Pour le CNEN, cette crise révèle ainsi l'urgente nécessité pour le central de faire confiance et de renforcer le rôle du local, selon un droit plus orienté vers l'opérationnel - un droit de la crise étant par ailleurs appelé à perdurer au moins deux ans.

Le deuxième enseignement que nous tirons de cette crise est que nous devons désormais raisonner moins en termes de pouvoirs qu'en termes de résultats. Pour nos compatriotes, les résultats obtenus importent davantage que le fait de savoir si la compétence est nationale ou locale - ce cadre étant par ailleurs nécessaire pour que chacun se sente responsable. Il conviendrait donc de cesser de parler aux Français des instruments de l'action publique, pour leur parler de l'action publique menée à leur service, des objectifs ainsi poursuivis et des résultats ainsi escomptés.

Pour permettre une véritable réforme du fonctionnement public, en dépassant les cloisonnements ministériels ou territoriaux actuels, le CNEN préfèrerait ainsi que soit privilégié un concept de transformation de l'action publique, qui engloberait ceux de décentralisation, de déconcentration, de différenciation, etc.

Je souhaiterais par ailleurs vous proposer une synthèse des travaux menés par le CNEN à compter du premier confinement, à partir d'auditions de personnalités qualifiées, d'élus, de hauts fonctionnaires et d'universitaires. Le rapport ainsi élaboré contient de nombreuses propositions, très liées aux 50 propositions pour le plein exercice des libertés locales formulées par le Sénat.

Les propositions de simplification se heurtent souvent à des principes prétendument constitutionnels ou organiques, souvent surestimés et qui empêchent de trouver des solutions à des problèmes pratiques du quotidien des collectivités territoriales. Nous avons donc souhaité réinterroger ces principes.

Nous souhaiterions tout d'abord que l'intention du législateur soit davantage solennisée, de manière à ce que le pouvoir règlementaire soit plus attentif au droit des collectivités territoriales - ce dernier dépendant constitutionnellement des seuls pouvoirs du Parlement.

Nous souhaiterions également que la décentralisation soit définie plus explicitement - celle-ci n'ayant jamais été définie dans la loi et se heurtant souvent à des avis divergents de la doctrine.

Nous avons par ailleurs proposé de réaffirmer le principe de libre administration, en en décrivant toutes les composantes, y compris au regard des compétences transférées - celles-ci posant la question de l'exercice du pouvoir hiérarchique de l'État central.

### Consigne 1
Transformez en tableau Markdown les lignes des entrées, de la ligne contenant "The width and height of the screenshot is (1280, 720)." jusqu'à la ligne contenant "Action: click(177, 419)" incluse, en omettant les lignes vides. Nommez les colonnes « Numéro » pour le rang de chaque ligne et « Ligne » pour son texte.

### Entrées fournies
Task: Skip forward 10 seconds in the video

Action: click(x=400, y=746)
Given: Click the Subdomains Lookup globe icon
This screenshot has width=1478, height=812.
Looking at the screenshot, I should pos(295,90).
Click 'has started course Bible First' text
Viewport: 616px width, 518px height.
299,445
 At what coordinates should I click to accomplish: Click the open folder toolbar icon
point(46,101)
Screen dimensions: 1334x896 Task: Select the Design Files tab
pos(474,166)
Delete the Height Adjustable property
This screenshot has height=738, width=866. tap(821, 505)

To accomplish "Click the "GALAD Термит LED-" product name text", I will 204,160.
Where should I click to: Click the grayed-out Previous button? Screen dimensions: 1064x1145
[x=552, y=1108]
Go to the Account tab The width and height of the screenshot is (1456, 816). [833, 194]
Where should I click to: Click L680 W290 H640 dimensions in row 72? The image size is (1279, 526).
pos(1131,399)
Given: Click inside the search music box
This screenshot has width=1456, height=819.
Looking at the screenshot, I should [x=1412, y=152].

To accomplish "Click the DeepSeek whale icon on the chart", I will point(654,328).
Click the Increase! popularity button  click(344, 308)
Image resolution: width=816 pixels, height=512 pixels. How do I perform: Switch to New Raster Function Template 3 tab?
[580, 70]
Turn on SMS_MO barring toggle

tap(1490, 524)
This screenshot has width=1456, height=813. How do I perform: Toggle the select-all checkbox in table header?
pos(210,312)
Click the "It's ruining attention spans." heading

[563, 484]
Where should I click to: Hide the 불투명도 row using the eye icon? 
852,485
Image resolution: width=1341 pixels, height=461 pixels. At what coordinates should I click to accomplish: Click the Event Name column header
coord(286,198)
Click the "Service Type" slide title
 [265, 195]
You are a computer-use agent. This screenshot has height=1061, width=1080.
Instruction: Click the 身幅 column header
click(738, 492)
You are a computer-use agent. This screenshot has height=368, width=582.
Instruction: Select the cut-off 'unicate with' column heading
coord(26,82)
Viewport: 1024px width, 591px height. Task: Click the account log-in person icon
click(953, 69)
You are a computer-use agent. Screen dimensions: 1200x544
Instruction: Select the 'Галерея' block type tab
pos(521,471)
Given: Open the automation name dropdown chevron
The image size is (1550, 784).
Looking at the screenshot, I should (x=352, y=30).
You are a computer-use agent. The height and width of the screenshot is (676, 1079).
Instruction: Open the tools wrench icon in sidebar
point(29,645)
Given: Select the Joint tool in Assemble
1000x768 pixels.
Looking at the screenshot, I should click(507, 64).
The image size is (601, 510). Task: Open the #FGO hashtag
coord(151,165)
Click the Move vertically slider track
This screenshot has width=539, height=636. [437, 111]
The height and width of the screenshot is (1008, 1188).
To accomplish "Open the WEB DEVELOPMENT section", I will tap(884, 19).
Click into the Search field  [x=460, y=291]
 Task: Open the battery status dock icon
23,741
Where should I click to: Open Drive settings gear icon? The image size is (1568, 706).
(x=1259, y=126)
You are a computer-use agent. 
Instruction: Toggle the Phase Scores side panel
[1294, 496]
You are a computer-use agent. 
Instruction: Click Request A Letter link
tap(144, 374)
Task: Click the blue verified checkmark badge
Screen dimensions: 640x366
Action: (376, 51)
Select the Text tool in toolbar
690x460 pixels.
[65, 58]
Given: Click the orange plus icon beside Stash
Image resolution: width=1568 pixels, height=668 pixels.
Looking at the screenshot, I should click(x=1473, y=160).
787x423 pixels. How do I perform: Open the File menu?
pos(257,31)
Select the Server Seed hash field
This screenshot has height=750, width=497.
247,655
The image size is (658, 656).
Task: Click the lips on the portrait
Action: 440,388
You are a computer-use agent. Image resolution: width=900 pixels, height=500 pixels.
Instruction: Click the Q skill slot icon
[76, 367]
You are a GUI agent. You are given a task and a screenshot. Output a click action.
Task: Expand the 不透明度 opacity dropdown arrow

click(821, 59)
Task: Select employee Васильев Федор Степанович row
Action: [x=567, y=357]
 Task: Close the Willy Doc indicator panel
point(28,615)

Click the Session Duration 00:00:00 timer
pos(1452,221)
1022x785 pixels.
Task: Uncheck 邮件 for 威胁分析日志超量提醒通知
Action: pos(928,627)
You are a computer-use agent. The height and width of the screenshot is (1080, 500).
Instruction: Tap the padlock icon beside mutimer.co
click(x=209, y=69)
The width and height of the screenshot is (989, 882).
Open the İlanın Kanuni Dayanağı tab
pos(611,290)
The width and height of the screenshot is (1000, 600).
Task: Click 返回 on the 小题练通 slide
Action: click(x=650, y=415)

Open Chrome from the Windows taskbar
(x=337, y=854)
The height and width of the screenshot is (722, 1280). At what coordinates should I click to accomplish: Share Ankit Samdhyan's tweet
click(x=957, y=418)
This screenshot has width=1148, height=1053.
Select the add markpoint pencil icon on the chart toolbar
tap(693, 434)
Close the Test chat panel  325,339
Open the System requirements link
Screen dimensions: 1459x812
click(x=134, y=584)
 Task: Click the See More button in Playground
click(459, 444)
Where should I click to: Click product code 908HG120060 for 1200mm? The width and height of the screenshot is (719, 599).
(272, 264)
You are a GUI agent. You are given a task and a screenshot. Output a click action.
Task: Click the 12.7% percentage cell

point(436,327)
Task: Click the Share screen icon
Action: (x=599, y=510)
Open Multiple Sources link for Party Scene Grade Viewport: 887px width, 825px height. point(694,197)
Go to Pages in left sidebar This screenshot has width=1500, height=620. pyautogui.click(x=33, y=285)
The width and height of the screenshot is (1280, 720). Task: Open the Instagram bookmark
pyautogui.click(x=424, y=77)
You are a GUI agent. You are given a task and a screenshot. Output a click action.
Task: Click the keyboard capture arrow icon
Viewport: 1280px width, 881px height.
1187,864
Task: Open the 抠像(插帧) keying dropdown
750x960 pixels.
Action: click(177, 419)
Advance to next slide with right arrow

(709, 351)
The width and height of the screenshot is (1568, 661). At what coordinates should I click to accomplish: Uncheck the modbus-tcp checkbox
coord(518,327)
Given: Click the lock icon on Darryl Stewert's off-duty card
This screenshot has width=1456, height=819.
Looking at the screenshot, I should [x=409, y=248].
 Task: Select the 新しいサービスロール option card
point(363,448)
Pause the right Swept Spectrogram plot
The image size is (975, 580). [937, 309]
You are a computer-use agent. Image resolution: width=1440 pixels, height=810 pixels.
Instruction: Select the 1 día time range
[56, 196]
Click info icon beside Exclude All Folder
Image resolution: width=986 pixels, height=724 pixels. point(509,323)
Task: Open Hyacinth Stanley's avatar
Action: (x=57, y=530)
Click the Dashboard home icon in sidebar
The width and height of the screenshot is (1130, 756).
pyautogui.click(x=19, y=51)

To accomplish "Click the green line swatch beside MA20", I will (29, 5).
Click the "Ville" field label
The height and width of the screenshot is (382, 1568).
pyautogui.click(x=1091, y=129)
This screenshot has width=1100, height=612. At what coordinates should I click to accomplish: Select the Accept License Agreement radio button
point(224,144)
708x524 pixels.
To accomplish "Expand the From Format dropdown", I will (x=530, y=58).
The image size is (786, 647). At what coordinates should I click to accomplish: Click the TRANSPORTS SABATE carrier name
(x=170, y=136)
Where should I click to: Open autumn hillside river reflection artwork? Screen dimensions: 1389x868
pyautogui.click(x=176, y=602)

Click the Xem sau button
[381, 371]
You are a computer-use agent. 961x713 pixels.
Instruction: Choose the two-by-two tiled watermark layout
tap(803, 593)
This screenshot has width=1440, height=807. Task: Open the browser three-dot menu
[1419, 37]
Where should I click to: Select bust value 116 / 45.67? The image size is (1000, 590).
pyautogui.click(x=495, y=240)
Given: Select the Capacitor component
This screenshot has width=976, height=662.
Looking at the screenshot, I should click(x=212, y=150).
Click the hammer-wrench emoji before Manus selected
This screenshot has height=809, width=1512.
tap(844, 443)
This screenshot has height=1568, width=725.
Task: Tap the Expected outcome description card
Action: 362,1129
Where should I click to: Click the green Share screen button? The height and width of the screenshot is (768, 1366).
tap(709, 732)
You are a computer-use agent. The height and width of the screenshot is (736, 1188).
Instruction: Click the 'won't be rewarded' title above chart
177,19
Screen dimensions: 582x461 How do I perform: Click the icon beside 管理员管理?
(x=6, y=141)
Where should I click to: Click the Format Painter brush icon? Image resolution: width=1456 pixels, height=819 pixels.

### Consigne 2
Recopiez mot pour mot l'extrait sur le CNEN, depuis "Nous souhaiterions également" jusqu'à "de l'État central." inclus.

### Réponse attendue 1
| Numéro | Ligne |
|---|---|
| 1 | The width and height of the screenshot is (1280, 720). Task: Open the Instagram bookmark |
| 2 | pyautogui.click(x=424, y=77) |
| 3 | You are a GUI agent. You are given a task and a screenshot. Output a click action. |
| 4 | Task: Click the keyboard capture arrow icon |
| 5 | Viewport: 1280px width, 881px height. |
| 6 | 1187,864 |
| 7 | Task: Open the 抠像(插帧) keying dropdown |
| 8 | 750x960 pixels. |
| 9 | Action: click(177, 419) |

### Réponse attendue 2
Nous souhaiterions également que la décentralisation soit définie plus explicitement - celle-ci n'ayant jamais été définie dans la loi et se heurtant souvent à des avis divergents de la doctrine.

Nous avons par ailleurs proposé de réaffirmer le principe de libre administration, en en décrivant toutes les composantes, y compris au regard des compétences transférées - celles-ci posant la question de l'exercice du pouvoir hiérarchique de l'État central.